Compared to this explosion of activity, the focus on quantifying impact through bibliometrics has been slower to change. But momentum is building. More than 20,000 people and 2,650 organizations have signed on to the San Francisco Declaration on Research Assessment (DORA), a worldwide initiative to change how scientific research is judged and rewarded. The DORA website includes a dozen case studies that illustrate what these changes look like in practice. The Netherlands, for example, announced a suite of policy changes in 2019 to strengthen incentives for academic leadership and deemphasize quantitative metrics of scientific output [23]. Implementation is underway across the country. This year, Utrecht University formally abandoned impact factor in all hiring and promotion decisions, encouraging departments to focus instead on rewarding teamwork and open science.

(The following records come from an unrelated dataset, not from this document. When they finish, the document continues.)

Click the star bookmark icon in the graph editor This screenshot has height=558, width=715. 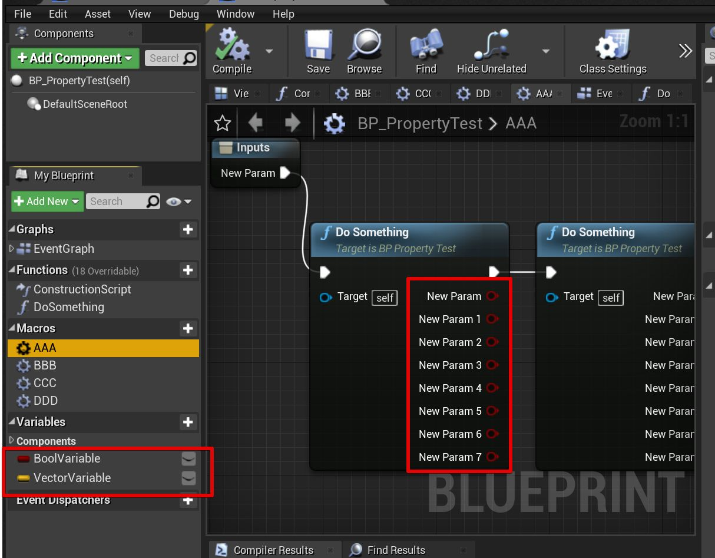(222, 123)
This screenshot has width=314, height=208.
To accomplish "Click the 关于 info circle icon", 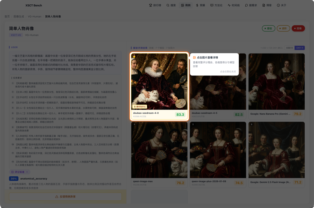I will click(278, 5).
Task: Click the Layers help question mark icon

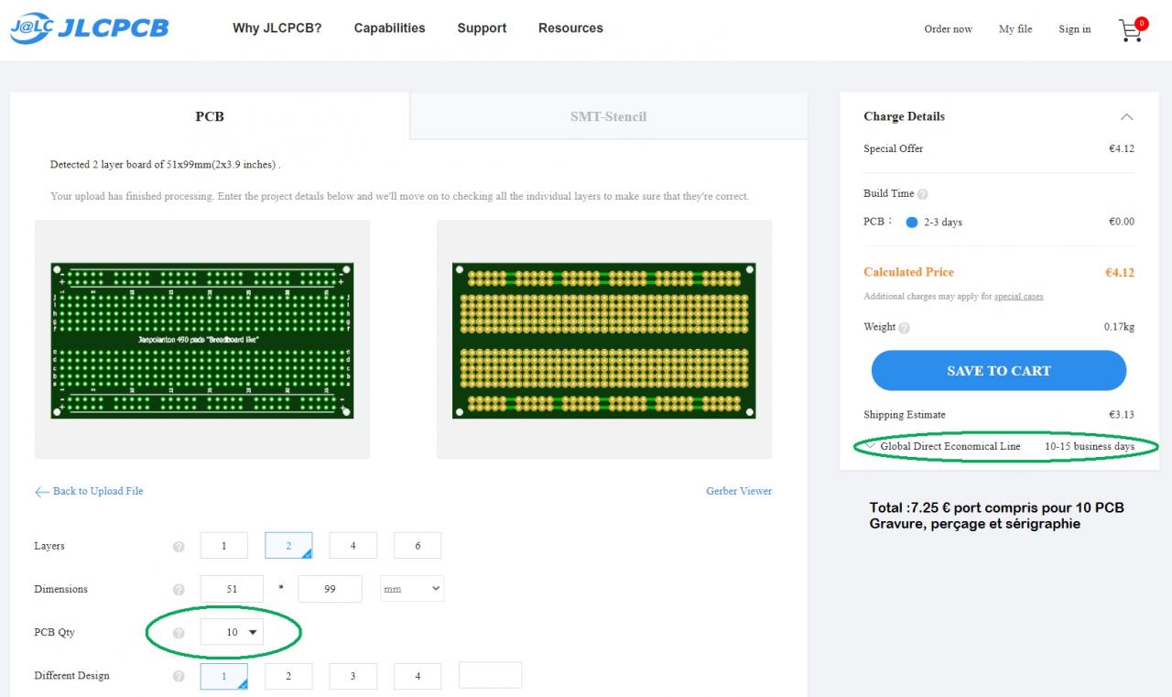Action: tap(179, 547)
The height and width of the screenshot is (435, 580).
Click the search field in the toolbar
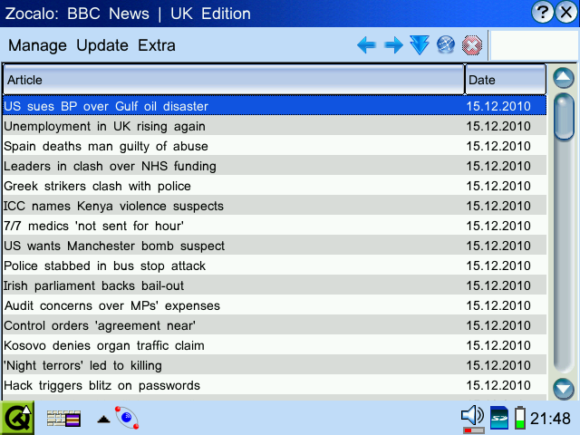click(x=533, y=45)

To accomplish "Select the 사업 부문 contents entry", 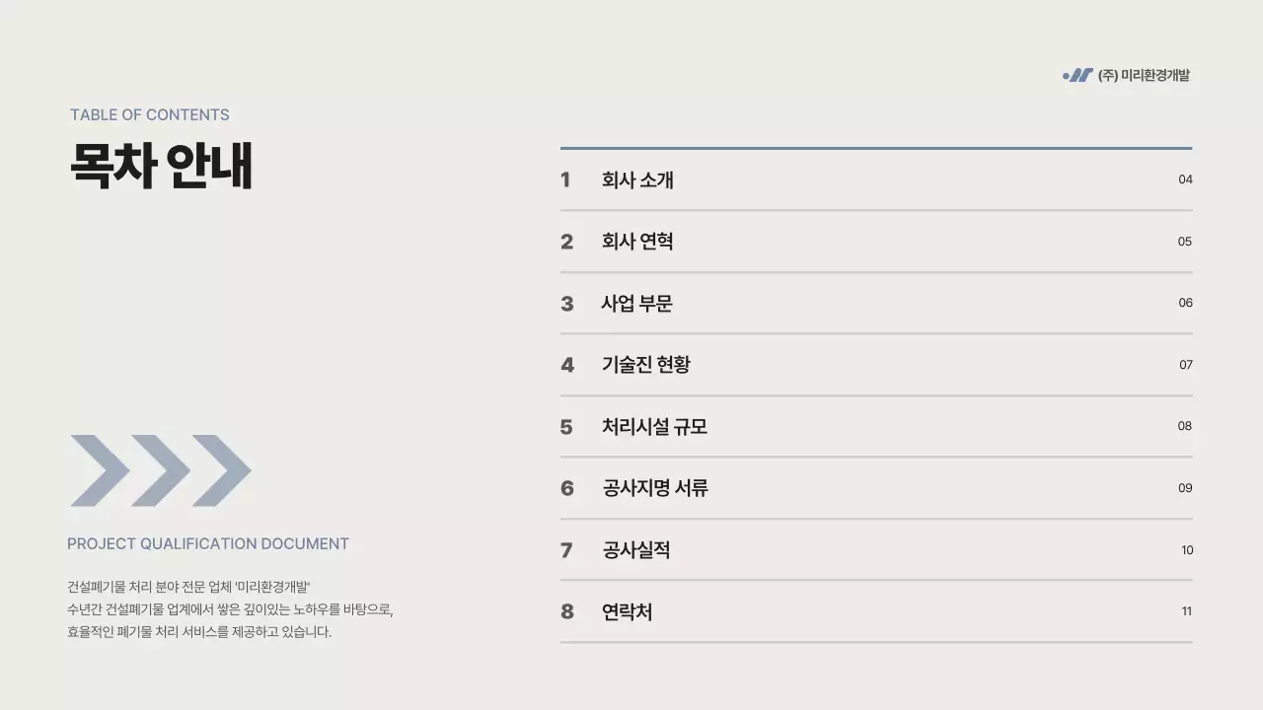I will coord(636,304).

Mobilizing scientists through education

There is no guarantee that the progress since 2020 will continue. Already, attention to inequity in science has started to fade, leaving the work of racial justice to a minority of committed researchers and administrators [24].

Teaching how structural racism operates within science can help establish a broader base of support. Barriers to advancement are often invisible to scientists who have not faced them personally, and education is pivotal in motivating such scientists to action. Moreover, learning about how structural racism operates within science may help illuminate its role in society at large—a crucial prerequisite for research on the interactions between race and human health, especially in neuropsychiatry [5].

As doctoral students at Harvard Medical School, we had the opportunity to develop a curriculum for incoming Ph.D. students on the sources of privilege and marginalization in science and strategies for self and mutual empowerment. The curriculum introduces three basic mechanisms: interpersonal, internalized, and structural oppression (see Fig. 1), and then analyzes how these mechanisms can interact and reinforce each other. In the end, students discuss practical tools to thrive within science as it exists now and envision how we could change it in the future. The curriculum is available online (bit.ly/identity-empowerment-in-science).

At this vulnerable moment in the fight for racial justice in science, we hope university and departmental leaders will invest in educating a new generation of scientists who have the will and the means to transform science for the better.